Два рассказа - одноименный с книгой и "Переезд" - как раз об этом вынужденном подглядывании чужой жизни. Есть анекдот про то, что наблюдение за наблюдающим это самое дорогое удовольствие. Оно - участь читателя этой книги. Однако автор предупреждает о том, что это небезнаказанно. Быть просто свидетелем невозможно, увиденное остается в твоей душе, станет частью тебя самого. Видимо, поэтому взгляд для автора едва ли не синоним души.
"Окно в доме - место прилипновения души. Душа любит сесть у окошка и глядеть... Тянет через тоненькую соломинку зрачка, вбирает в себя неспешно меняющийся мир" ("Окно, душа и тополь").
Между тем автор ни на секунду не берет на себя обязанности быть писателем. Разные литературные правила, выстраивание сюжета его не тревожат, он начинает с середины и бросает, где пропала охота рассказывать. Не вышло так не вышло. Рассказ "Двойник?" заканчивается там, где должно что-то начаться, когда герой понимает, что стоящий перед ним человек обладает почерком, идентичным его собственному. Зачем здесь эта одиночная завязка? Что хотел сказать автор? Ничего не хотел? Тогда зачем попусту раздразнил наше любопытство? "Зачем терзаешь женщину, если не можешь ее удовлетворить?" - так по другому поводу спрашивает другой его персонаж.
Однако в других случаях эта же манера - бросать на полуслове - создает пронзительную и щемящую ноту. И она продолжает звучать долго после того, как уж и дочитано, и на полку убрано.
Автор же болтает дальше. Эта книга полна болтовни, лирической, философической, иронической. Он рассказывает, что в голову взбредет. "О музыке", "О бедности, о пошлости, о грязи", о Москве, о любви, о вещах. Серия "Вещи" - может быть, лучшее в этой книге. Это несколько рассказиков под общим заглавием. В них - нежная любовь кочевника к родным вещам, знакам дома и детское удивление перед материальной предметностью мира.
Язык этой книги временами чудовищен.
"Итак, господа, чтобы понять причины результатов нашего свободного выбора, давайте апеллировать к нашему собственному сознанию и под" ("Выбор" в "Апокалиптическом").
"Если же он запевал, окружающие испытывали вдруг до странности одновременное желание суициднуться, а заодно придушить его".
"Шарм ее проступал с такой силой, что полезные и бесполезные знакомства она делала без малейшего труда и с частотой ошеломляющей" ("Три эпитафии").
Впрочем, тот же стиль как нельзя более кстати, когда он характеризует героиню: "Вдохновившись предстоящей халявой, Лянка нарисовала себе глаза, потом попшикалась "Диориссимо", и мы вышли на улицу ловить тачку" ("Лянка").

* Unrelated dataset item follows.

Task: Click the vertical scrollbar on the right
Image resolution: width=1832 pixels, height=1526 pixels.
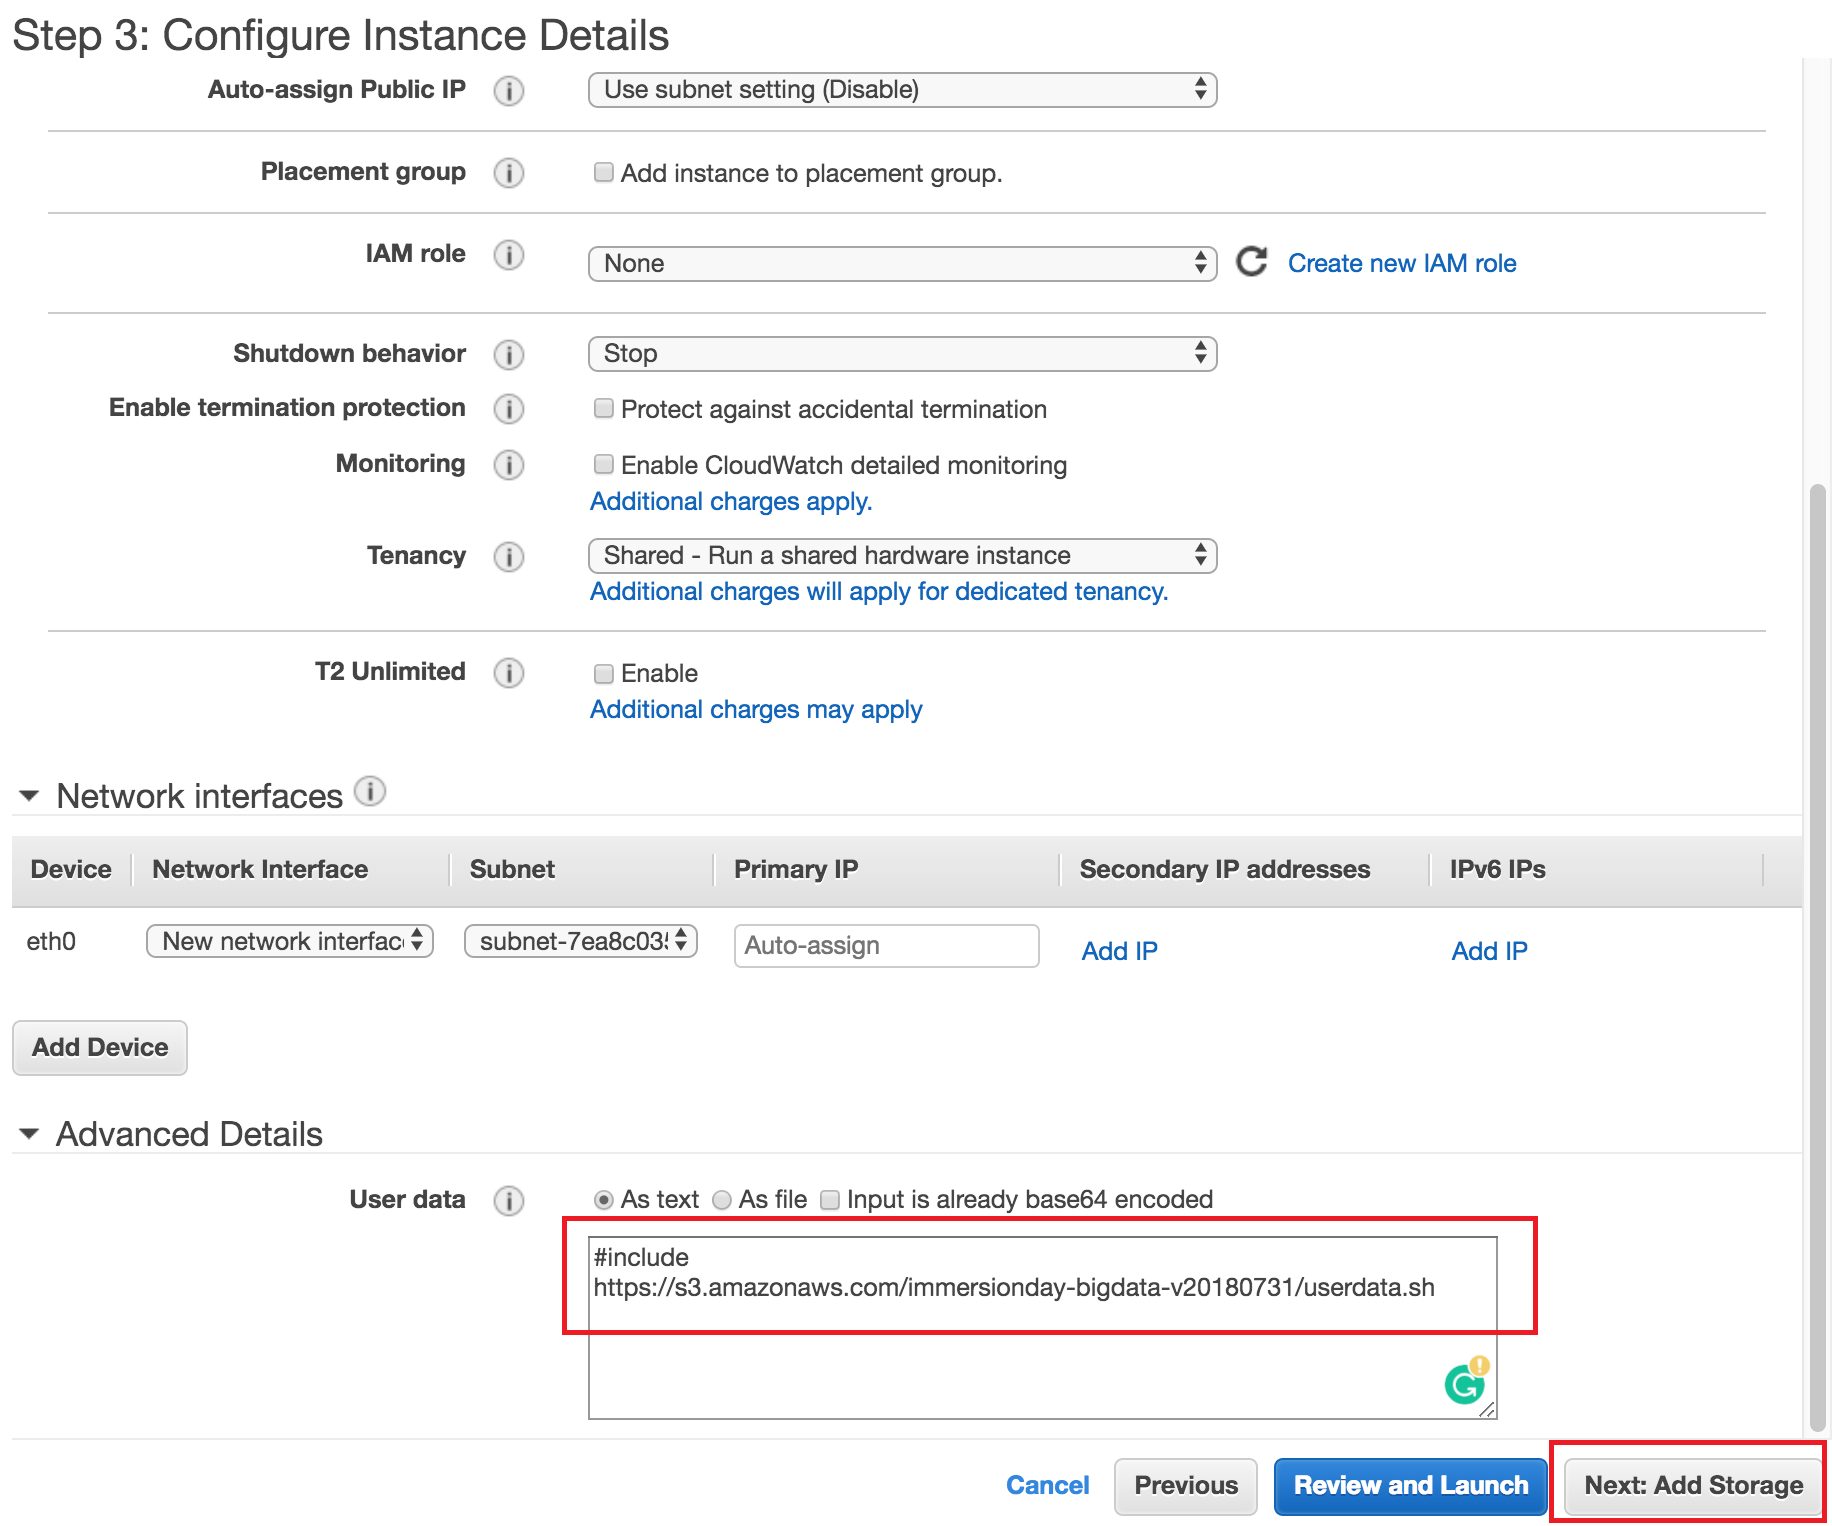Action: [1817, 950]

Но когда автор и сам так говорит, обращаясь непосредственно к читателю от первого лица... Возможно, некоторая стилистическая неряшливость - побочный результат экспериментов, которых немало в этой книге. Границы стилей и жанров раскрыты, исповедь переходит в рассказ и обратно, проза перетекает в "дикие вирши", а стихи прячутся за строчками прозы:
"Желтый день, желтое солнце, желтые листья по двору охапками и вроссыпь, глухая стена желтого дома перед глазами. На качелях тихонько:
"Тик-так, тик-так. В кулаке каштаны перекатываются: тук-тук-тук" ("На желтом листе напишем").
Вся книга "Окна в окна" устроена "как хочется", а не "как надо". В ней не сходятся концы с концами. Она неровная, нервная. Это вызывает разные чувства - от раздражения до восхищения, а иногда смешит. Странная, одним словом, книга!